• **Input data**:
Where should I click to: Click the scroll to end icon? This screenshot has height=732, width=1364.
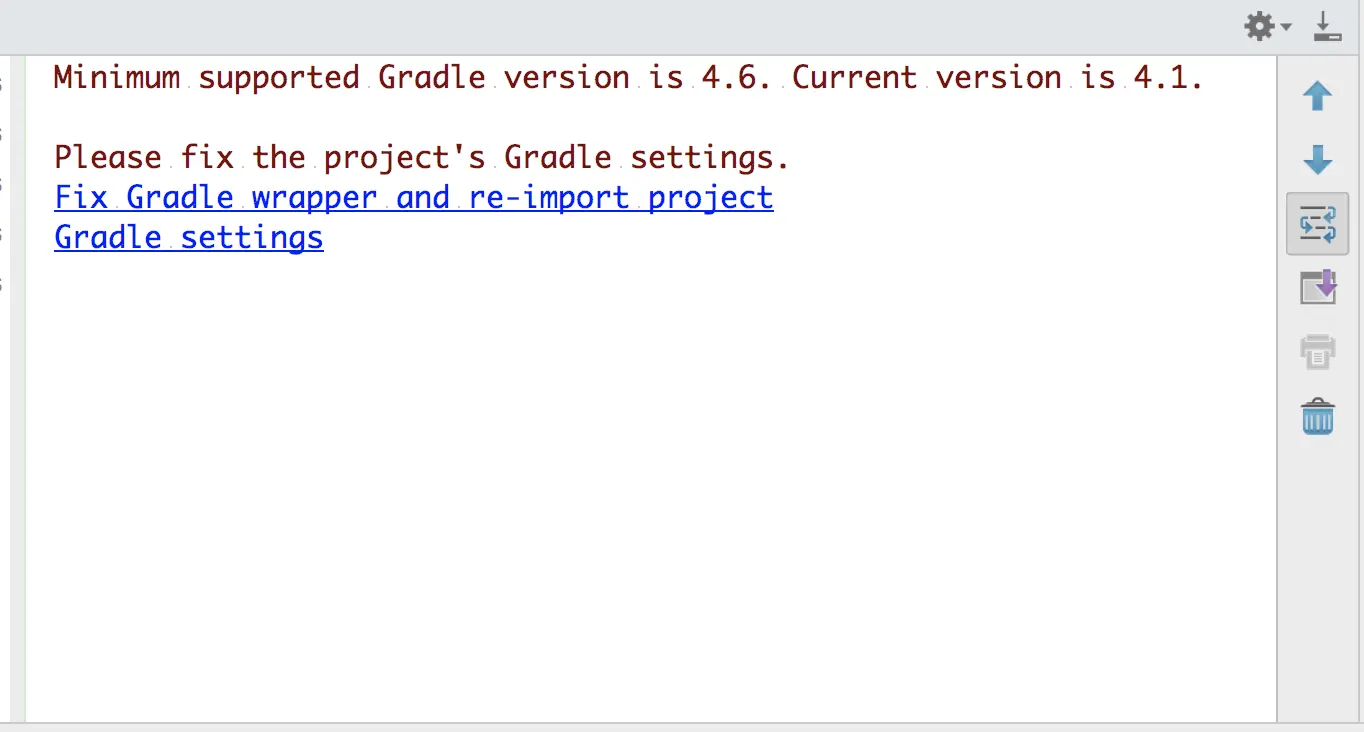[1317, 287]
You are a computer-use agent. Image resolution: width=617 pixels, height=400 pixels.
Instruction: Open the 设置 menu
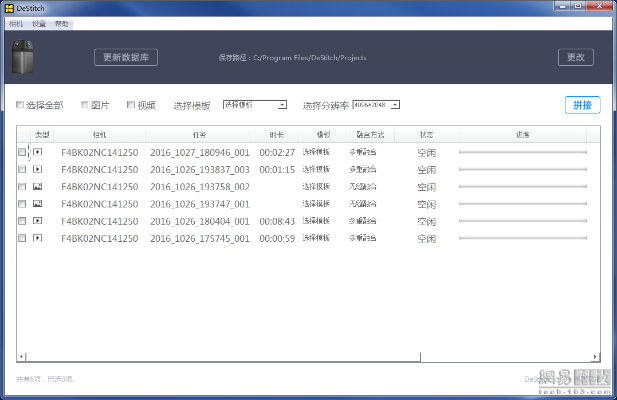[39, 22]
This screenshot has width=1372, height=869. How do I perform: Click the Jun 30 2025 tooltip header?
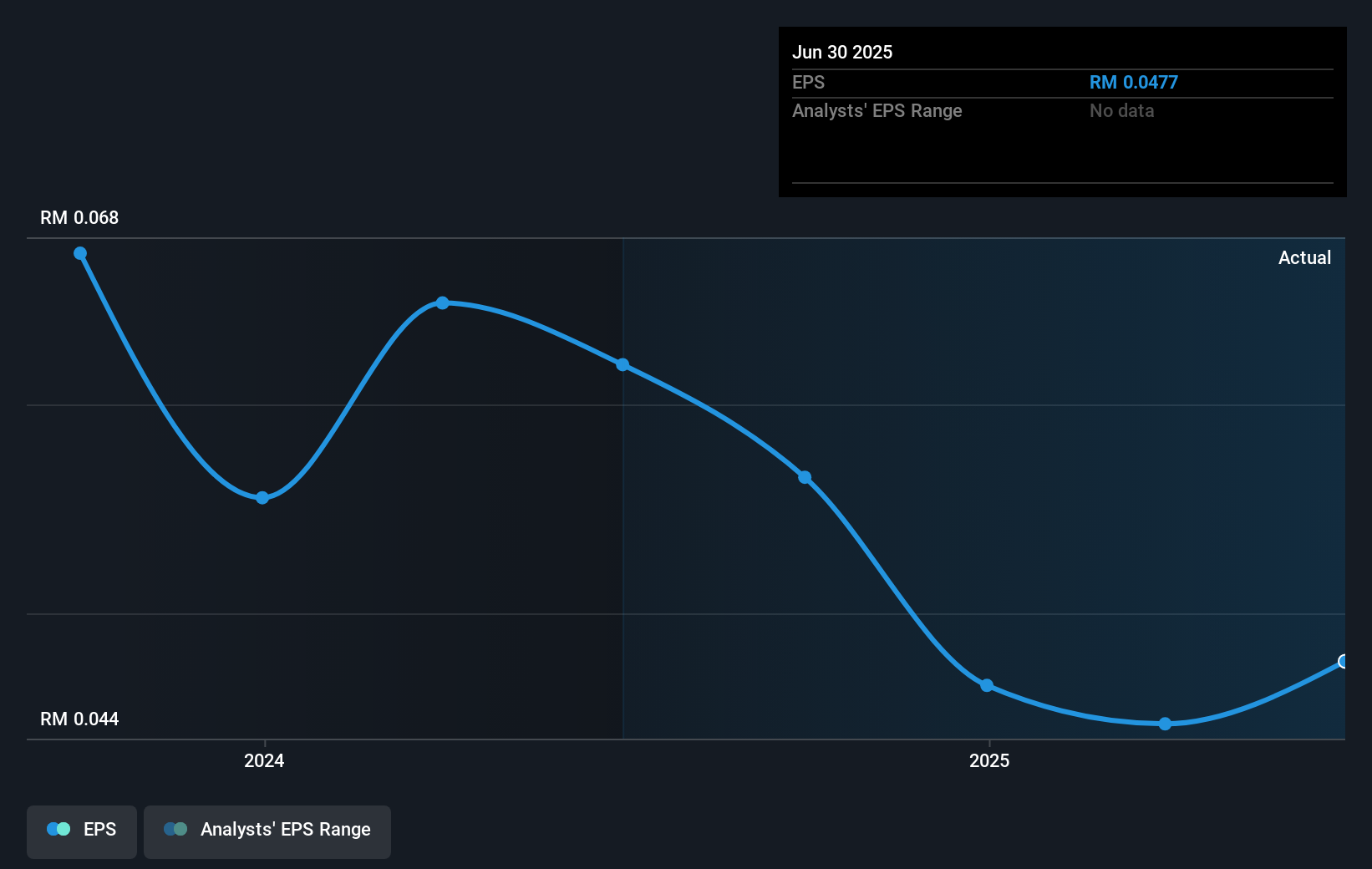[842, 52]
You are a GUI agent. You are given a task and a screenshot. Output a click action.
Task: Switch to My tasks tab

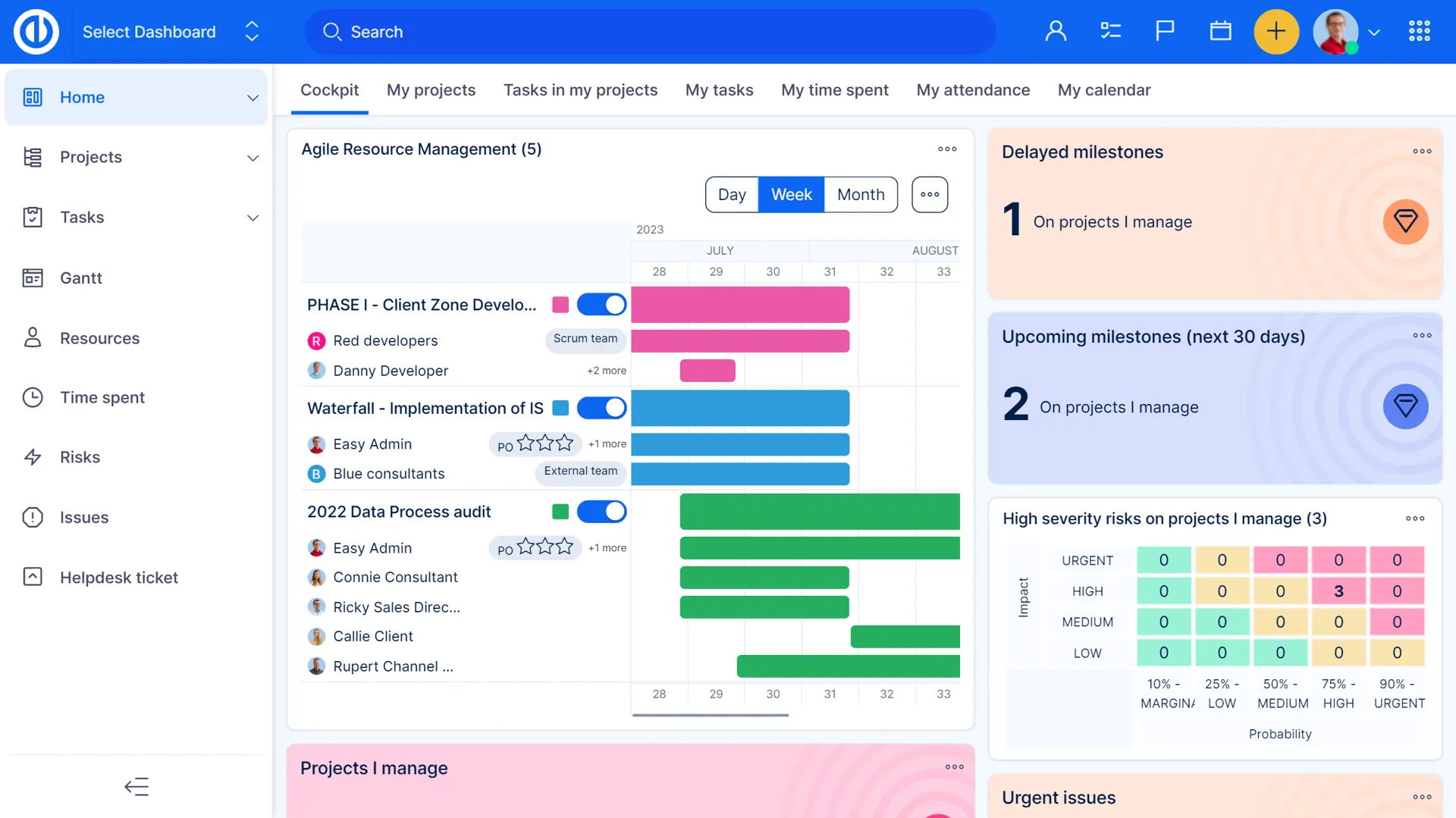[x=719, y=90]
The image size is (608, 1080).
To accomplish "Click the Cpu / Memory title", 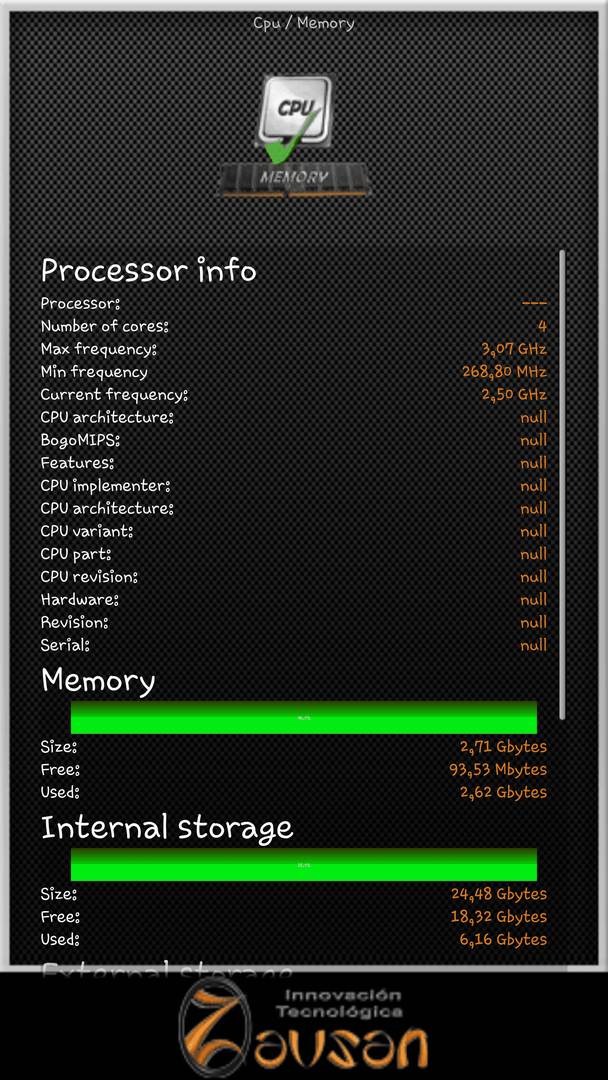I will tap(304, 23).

• **What needs to be done**:
The answer must consist of every line above that holds the string "agent", copied exactly.

• **The answer**:
You are a computer-use agent. Image resolution: width=617 pixels, height=400 pixels.
You are a GUI agent. You are given a task and a screenshot. Output a click action.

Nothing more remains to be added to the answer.